Fingernails have a lot of uses, but in terms of personal appearance, they’re almost an accessory. Depending on your mood and style, they can be colored, lengthened, reshaped and literally manicured. But, since this is DermTV, there’s always a “but”... so... there are a bunch of problems that can PREVENT your nails from looking their best. The problem we’re going to discuss today is one of the strangest: nail pitting.
In nail pitting, small pits develop in one or several nails. These pits can be cone shaped with slanted angled borders as if an ice pick had been stuck into your nail. In fact, they can even resemble ice pick acne scars, but these nail pits are much smaller. Or, they can have vertical parallel walls like drill holes. But regardless of their shape, they compromise the appearance of your nails. And nail polish, which isn’t spackle and cant fill them in, just exaggerates the way they look.
Nail pits occur while the nail is being formed, under the skin next to the back end of the nail over here.

- **What this task involves**: Continue the text about nail pitting, starting after its last sentence.

- **Dataset extract**:
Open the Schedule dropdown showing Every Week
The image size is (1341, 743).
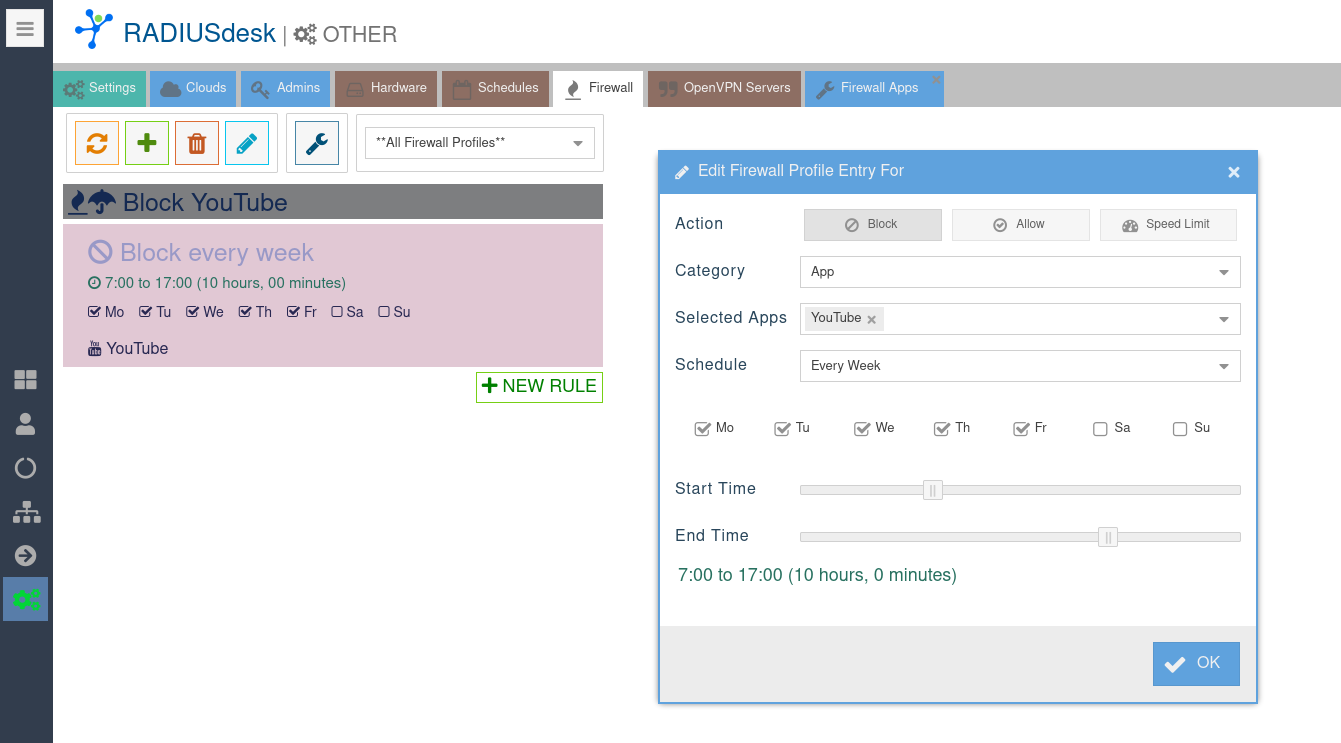click(1020, 366)
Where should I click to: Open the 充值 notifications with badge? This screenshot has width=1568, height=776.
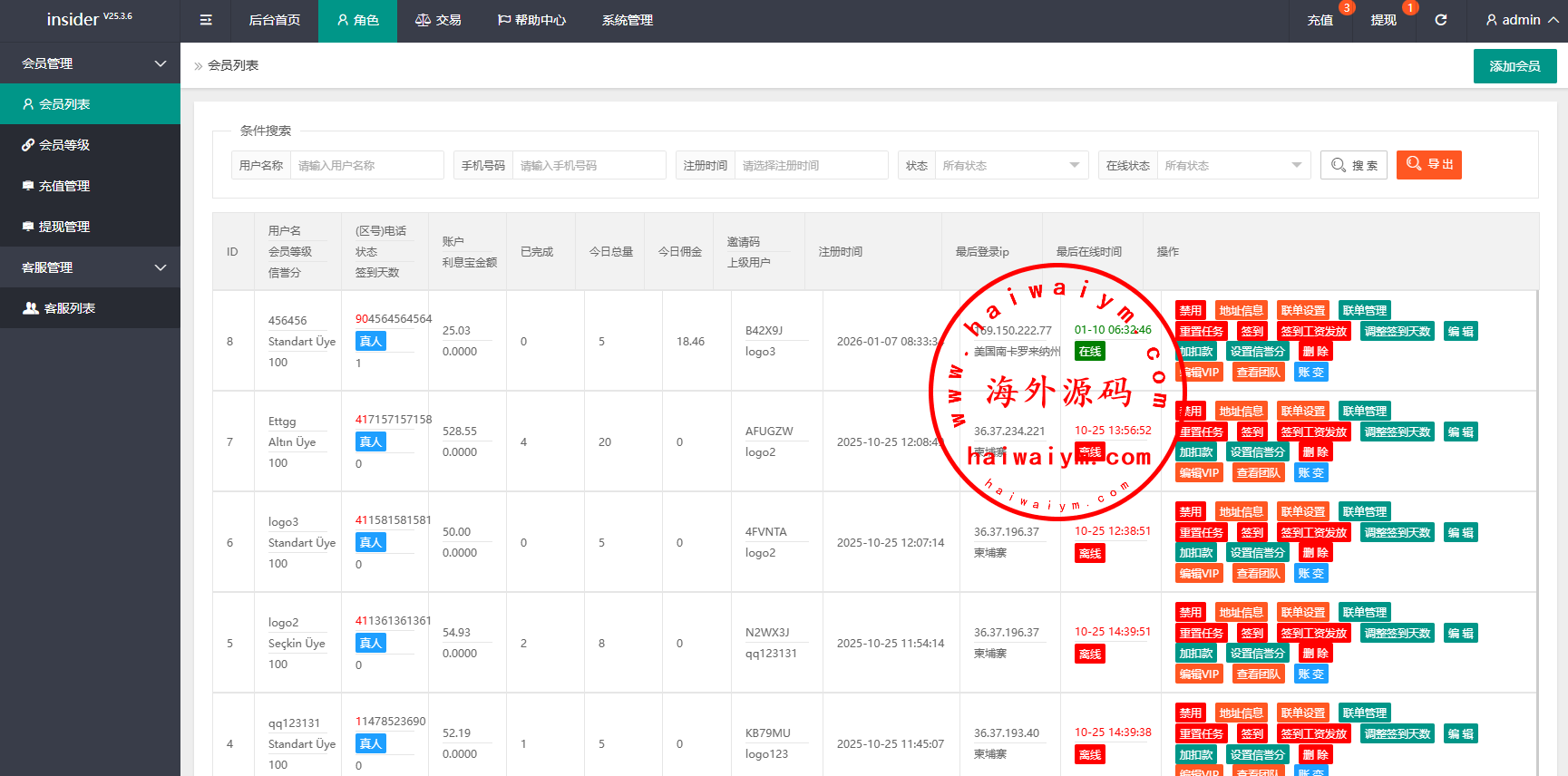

- **Reply**:
There’s a tiny organ under the skin here called the nail matrix and that’s the organ that actually makes the nail. Nail pits occur most commonly in people with psoriasis, eczema or in people with an allergic form of hair loss, called alopecia areata, where you lose round patches of hair. In all of these conditions, there are usually several pits in any nail, and many fingernails may be affected. However anyone can get one or two occasional random nail pits for no apparent reason, and one or two pits usually are of no cosmetic or medical importance.
The treatment of multiple nail pits usually requires treating the associated skin conditions I mentioned. However, there is a treatment that can be done to the skin next to the nail overlying the nail matrix. It involves injections of cortisone which of course are uncomfortable, but they usually work after a few monthly treatments. And of course, as a last resort, you can hide your nail pits with nail tips!